◆ Task statement: Working from the entries that follow, retype each one without any alteration.

◆ Stored items:
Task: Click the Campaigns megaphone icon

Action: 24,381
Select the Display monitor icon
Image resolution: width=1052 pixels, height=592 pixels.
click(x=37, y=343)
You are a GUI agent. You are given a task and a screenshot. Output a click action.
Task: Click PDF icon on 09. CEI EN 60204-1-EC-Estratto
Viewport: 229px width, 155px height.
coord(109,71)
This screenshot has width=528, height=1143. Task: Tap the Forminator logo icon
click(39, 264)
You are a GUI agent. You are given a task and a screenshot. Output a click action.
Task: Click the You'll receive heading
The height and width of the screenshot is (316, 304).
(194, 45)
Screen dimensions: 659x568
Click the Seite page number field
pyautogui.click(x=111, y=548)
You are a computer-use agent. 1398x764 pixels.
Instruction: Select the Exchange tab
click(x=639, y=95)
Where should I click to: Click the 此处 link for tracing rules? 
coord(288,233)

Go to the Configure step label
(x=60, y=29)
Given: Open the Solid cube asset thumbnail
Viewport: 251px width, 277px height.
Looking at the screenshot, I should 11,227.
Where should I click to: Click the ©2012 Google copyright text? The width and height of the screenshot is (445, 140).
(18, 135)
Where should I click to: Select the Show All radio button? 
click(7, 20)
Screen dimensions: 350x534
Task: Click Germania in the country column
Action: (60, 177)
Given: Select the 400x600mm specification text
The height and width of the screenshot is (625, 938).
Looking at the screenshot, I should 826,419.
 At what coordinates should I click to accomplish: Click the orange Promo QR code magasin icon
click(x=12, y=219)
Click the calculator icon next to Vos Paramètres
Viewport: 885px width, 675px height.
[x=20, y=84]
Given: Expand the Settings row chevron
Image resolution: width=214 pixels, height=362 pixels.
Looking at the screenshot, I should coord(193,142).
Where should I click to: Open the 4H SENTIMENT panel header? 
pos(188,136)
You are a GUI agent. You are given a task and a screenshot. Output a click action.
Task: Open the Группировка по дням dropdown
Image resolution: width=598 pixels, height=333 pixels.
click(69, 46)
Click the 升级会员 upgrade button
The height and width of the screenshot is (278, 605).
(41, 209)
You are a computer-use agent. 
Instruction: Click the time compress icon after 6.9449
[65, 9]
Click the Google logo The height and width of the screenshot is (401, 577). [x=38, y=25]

◆ Task result:
Task: Click the Campaigns megaphone icon

Action: 24,381
Select the Display monitor icon
Image resolution: width=1052 pixels, height=592 pixels.
click(x=37, y=343)
You are a GUI agent. You are given a task and a screenshot. Output a click action.
Task: Click PDF icon on 09. CEI EN 60204-1-EC-Estratto
Viewport: 229px width, 155px height.
coord(109,71)
This screenshot has width=528, height=1143. Task: Tap the Forminator logo icon
click(39, 264)
You are a GUI agent. You are given a task and a screenshot. Output a click action.
Task: Click the You'll receive heading
The height and width of the screenshot is (316, 304).
(194, 45)
Screen dimensions: 659x568
Click the Seite page number field
pyautogui.click(x=111, y=548)
You are a computer-use agent. 1398x764 pixels.
Instruction: Select the Exchange tab
click(x=639, y=95)
Where should I click to: Click the 此处 link for tracing rules? 
coord(288,233)

Go to the Configure step label
(x=60, y=29)
Given: Open the Solid cube asset thumbnail
Viewport: 251px width, 277px height.
Looking at the screenshot, I should 11,227.
Where should I click to: Click the ©2012 Google copyright text? The width and height of the screenshot is (445, 140).
(18, 135)
Where should I click to: Select the Show All radio button? 
click(7, 20)
Screen dimensions: 350x534
Task: Click Germania in the country column
Action: (60, 177)
Given: Select the 400x600mm specification text
The height and width of the screenshot is (625, 938).
Looking at the screenshot, I should 826,419.
 At what coordinates should I click to accomplish: Click the orange Promo QR code magasin icon
click(x=12, y=219)
Click the calculator icon next to Vos Paramètres
Viewport: 885px width, 675px height.
[x=20, y=84]
Given: Expand the Settings row chevron
Image resolution: width=214 pixels, height=362 pixels.
Looking at the screenshot, I should coord(193,142).
Where should I click to: Open the 4H SENTIMENT panel header? 
pos(188,136)
You are a GUI agent. You are given a task and a screenshot. Output a click action.
Task: Open the Группировка по дням dropdown
Image resolution: width=598 pixels, height=333 pixels.
click(69, 46)
Click the 升级会员 upgrade button
The height and width of the screenshot is (278, 605).
(41, 209)
You are a computer-use agent. 
Instruction: Click the time compress icon after 6.9449
[65, 9]
Click the Google logo The height and width of the screenshot is (401, 577). [x=38, y=25]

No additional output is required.